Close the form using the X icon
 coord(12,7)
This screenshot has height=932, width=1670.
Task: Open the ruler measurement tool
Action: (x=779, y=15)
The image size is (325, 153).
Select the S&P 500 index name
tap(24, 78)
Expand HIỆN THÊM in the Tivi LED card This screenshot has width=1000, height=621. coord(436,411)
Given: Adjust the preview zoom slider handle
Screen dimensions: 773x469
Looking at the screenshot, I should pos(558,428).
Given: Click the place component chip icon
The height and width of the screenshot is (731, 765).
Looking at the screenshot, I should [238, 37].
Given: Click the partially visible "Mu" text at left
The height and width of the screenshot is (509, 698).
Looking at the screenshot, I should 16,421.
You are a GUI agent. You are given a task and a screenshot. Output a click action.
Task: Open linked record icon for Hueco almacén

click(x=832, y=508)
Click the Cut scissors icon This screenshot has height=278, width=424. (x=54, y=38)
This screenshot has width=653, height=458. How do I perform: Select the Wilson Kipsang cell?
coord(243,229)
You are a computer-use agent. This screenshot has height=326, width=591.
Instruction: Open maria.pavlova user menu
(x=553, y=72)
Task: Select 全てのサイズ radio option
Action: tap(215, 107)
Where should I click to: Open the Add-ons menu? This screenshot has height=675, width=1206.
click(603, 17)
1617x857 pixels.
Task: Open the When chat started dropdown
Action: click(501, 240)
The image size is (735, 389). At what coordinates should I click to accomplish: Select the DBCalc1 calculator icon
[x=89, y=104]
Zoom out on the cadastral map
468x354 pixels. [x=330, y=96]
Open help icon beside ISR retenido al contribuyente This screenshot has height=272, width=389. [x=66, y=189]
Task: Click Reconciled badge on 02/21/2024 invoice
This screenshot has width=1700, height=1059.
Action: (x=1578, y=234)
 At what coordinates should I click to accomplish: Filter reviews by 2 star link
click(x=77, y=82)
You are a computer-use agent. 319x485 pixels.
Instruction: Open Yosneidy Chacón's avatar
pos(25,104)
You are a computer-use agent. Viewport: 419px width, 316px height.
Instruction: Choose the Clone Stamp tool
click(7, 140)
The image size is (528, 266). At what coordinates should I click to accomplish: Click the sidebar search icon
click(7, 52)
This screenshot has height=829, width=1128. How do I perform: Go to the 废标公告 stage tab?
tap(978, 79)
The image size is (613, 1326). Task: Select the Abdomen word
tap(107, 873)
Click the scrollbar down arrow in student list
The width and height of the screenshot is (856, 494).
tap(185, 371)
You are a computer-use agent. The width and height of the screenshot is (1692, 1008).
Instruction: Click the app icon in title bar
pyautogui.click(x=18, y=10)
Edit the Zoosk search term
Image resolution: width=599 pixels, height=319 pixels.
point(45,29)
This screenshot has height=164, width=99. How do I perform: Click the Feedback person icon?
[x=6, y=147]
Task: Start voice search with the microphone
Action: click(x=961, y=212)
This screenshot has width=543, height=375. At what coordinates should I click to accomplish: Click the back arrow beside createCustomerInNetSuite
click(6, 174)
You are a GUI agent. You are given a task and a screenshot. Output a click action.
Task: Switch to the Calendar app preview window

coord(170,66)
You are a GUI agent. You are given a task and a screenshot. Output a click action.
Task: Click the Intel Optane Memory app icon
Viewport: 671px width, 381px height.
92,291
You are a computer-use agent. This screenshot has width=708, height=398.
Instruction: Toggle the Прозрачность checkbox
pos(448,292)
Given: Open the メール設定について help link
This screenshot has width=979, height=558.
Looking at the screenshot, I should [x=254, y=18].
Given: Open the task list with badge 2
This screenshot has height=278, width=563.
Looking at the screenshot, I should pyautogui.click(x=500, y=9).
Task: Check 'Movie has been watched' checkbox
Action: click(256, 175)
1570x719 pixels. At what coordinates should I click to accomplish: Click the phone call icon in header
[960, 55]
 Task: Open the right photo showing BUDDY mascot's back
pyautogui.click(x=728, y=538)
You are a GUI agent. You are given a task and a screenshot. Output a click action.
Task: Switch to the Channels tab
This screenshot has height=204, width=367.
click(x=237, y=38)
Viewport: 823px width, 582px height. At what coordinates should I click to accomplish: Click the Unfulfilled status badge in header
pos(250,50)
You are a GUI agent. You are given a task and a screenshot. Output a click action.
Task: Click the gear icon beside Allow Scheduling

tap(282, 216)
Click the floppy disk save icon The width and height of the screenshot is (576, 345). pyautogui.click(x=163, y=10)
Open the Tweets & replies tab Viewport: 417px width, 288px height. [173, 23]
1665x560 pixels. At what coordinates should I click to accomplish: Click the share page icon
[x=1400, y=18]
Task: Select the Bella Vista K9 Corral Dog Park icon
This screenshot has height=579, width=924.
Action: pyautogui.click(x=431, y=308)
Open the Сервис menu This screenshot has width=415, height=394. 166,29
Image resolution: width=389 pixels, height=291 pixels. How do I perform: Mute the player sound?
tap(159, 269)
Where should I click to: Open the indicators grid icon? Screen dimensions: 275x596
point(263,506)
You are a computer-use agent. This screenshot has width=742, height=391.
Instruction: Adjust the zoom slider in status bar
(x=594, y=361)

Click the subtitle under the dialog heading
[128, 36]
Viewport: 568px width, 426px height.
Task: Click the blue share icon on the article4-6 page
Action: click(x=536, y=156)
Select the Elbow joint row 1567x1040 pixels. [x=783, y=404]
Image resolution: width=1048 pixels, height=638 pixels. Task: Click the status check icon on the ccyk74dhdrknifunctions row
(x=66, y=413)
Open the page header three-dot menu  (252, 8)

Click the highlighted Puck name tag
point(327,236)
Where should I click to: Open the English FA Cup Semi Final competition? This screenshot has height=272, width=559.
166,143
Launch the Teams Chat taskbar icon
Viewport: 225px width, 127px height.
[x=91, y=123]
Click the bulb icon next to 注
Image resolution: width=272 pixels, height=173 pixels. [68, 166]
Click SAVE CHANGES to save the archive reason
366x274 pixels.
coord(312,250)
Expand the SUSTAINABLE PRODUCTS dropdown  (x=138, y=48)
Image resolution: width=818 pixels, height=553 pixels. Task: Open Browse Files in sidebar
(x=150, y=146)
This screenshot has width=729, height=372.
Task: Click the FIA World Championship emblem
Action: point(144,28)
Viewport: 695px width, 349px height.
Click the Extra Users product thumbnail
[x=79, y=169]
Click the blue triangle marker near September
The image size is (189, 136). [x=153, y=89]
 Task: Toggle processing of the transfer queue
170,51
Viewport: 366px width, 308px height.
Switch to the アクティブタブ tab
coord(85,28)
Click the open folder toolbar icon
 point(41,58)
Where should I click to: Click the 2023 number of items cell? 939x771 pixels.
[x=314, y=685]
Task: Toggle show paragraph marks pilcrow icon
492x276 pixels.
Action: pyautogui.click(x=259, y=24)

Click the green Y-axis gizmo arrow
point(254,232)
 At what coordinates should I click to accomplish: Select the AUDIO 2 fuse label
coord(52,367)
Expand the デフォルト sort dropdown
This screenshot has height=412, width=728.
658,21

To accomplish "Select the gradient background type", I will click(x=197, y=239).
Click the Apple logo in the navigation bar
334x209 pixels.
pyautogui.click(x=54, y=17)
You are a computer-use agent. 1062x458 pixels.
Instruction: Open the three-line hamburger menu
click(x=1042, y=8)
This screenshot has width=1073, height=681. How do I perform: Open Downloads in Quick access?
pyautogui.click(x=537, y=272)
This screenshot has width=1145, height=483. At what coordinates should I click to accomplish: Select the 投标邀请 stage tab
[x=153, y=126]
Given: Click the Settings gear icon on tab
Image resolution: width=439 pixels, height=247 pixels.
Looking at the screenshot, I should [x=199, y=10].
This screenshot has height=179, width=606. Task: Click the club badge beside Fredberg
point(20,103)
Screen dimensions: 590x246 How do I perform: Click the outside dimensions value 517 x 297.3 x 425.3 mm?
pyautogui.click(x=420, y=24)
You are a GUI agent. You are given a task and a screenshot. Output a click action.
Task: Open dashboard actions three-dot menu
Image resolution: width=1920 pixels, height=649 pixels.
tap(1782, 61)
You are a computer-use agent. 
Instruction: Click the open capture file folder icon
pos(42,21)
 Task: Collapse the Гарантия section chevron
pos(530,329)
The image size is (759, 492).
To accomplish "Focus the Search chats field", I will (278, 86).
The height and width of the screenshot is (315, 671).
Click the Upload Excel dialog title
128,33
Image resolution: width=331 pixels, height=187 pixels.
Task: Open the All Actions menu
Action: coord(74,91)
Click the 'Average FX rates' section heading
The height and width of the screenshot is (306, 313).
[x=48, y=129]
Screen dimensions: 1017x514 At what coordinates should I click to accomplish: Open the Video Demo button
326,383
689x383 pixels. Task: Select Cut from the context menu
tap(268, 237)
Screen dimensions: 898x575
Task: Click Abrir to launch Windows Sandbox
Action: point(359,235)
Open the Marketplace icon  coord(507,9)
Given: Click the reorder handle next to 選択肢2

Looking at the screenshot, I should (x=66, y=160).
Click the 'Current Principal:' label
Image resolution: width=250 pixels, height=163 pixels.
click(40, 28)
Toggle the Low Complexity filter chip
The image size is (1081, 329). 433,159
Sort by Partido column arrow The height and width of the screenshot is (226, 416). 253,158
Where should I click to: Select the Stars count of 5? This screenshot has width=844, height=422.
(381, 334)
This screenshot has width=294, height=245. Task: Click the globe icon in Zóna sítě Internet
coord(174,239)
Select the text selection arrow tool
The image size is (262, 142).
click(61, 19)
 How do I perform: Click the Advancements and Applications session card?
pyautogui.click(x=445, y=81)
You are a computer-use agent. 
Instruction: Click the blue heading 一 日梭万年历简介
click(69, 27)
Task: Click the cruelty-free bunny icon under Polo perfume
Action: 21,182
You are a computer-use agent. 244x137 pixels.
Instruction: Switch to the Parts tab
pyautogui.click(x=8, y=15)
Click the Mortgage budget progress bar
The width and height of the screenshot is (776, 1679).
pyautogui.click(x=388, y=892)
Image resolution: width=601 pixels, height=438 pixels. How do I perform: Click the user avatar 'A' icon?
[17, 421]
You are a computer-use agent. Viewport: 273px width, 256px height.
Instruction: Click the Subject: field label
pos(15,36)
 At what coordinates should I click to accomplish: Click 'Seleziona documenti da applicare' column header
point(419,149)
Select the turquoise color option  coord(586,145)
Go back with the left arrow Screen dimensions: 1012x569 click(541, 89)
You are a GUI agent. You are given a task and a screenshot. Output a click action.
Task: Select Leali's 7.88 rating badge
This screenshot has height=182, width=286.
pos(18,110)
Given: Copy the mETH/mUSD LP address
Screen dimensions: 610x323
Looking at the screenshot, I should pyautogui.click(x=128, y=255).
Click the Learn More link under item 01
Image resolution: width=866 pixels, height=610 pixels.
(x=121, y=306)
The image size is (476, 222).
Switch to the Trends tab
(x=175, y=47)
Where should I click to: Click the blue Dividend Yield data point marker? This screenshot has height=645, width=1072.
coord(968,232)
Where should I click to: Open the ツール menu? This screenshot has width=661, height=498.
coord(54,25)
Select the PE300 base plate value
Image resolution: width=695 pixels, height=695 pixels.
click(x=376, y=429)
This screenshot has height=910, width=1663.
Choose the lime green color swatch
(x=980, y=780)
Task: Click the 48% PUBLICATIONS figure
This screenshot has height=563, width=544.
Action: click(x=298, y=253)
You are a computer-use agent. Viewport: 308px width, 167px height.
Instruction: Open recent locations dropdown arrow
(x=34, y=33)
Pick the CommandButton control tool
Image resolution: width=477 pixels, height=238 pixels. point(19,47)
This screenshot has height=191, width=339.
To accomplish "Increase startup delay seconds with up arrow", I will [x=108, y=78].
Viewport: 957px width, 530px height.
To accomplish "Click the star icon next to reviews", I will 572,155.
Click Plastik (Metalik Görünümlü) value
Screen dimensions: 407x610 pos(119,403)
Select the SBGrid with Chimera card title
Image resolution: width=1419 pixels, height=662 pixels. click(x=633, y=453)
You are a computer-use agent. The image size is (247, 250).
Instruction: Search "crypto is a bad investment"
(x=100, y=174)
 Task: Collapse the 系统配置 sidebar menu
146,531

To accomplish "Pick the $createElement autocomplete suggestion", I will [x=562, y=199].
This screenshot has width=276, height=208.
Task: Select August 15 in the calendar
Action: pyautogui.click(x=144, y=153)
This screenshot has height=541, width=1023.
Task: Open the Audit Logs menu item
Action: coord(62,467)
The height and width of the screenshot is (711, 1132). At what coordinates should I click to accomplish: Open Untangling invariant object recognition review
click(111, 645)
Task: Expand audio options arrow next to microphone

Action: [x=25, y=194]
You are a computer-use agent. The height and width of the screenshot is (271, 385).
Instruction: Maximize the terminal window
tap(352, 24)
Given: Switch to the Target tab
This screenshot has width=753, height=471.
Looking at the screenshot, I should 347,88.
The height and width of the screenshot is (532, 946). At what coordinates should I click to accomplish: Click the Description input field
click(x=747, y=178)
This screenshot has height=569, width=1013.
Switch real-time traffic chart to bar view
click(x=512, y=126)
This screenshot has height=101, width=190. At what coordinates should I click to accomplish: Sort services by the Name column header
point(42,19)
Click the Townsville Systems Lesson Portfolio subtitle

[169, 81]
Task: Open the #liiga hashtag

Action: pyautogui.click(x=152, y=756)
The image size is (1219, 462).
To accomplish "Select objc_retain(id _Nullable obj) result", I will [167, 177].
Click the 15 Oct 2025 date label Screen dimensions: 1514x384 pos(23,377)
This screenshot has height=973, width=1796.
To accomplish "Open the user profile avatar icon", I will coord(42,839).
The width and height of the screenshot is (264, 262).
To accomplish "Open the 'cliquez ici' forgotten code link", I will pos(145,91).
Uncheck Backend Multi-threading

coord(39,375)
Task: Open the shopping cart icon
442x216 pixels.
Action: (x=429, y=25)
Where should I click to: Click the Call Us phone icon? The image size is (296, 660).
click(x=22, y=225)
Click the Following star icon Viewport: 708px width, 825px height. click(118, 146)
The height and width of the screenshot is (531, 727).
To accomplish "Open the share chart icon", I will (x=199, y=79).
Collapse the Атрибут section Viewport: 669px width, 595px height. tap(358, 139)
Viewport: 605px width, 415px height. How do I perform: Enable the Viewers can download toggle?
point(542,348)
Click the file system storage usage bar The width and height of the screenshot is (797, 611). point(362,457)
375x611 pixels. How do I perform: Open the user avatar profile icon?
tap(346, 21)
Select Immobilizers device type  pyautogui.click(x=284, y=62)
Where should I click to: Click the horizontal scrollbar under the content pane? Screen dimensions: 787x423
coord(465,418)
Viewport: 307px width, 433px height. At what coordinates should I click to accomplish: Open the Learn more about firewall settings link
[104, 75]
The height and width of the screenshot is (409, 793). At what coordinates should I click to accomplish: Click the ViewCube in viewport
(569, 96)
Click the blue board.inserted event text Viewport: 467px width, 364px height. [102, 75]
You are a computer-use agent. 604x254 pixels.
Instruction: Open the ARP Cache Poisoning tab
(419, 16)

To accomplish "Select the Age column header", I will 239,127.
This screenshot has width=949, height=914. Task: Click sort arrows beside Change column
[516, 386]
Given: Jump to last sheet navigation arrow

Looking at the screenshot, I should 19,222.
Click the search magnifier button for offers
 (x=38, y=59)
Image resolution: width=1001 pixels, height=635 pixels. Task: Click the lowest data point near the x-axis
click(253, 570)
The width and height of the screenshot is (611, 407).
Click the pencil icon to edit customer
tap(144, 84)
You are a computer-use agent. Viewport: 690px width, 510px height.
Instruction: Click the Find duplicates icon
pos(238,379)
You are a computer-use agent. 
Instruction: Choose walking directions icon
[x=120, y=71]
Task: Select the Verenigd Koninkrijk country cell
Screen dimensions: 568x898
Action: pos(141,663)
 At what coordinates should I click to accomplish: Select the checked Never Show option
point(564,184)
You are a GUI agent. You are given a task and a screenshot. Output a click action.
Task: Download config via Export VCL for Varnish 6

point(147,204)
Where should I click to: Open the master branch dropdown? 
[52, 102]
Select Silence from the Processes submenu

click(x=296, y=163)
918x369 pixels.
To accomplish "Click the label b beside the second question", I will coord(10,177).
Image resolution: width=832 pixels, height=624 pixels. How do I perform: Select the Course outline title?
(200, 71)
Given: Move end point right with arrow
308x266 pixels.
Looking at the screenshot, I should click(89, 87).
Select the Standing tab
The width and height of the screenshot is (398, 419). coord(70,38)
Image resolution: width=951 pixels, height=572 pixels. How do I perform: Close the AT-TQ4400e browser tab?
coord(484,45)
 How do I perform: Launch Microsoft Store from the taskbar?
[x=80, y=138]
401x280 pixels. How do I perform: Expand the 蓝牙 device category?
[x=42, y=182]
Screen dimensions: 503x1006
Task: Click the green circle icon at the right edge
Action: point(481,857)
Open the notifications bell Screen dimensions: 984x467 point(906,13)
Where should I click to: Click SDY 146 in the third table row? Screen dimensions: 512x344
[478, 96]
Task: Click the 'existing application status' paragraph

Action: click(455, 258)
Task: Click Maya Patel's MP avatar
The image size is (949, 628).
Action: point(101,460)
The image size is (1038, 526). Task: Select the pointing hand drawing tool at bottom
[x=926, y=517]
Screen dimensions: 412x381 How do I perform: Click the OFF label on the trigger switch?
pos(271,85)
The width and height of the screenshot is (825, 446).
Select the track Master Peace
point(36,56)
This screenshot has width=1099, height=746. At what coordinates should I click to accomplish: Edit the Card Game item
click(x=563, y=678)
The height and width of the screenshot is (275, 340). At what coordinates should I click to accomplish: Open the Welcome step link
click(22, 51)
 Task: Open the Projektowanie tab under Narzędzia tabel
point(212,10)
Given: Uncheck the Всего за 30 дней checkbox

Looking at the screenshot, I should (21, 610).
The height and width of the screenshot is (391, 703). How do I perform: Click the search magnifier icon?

Work to complete
Extract every line from the one containing "Screen dimensions: 412x381" through the last line of the data, inclusive, exactly as written.

Task output
Screen dimensions: 412x381 How do I perform: Click the OFF label on the trigger switch?
pos(271,85)
The width and height of the screenshot is (825, 446).
Select the track Master Peace
point(36,56)
This screenshot has width=1099, height=746. At what coordinates should I click to accomplish: Edit the Card Game item
click(x=563, y=678)
The height and width of the screenshot is (275, 340). At what coordinates should I click to accomplish: Open the Welcome step link
click(22, 51)
 Task: Open the Projektowanie tab under Narzędzia tabel
point(212,10)
Given: Uncheck the Всего за 30 дней checkbox

Looking at the screenshot, I should (21, 610).
The height and width of the screenshot is (391, 703). How do I perform: Click the search magnifier icon?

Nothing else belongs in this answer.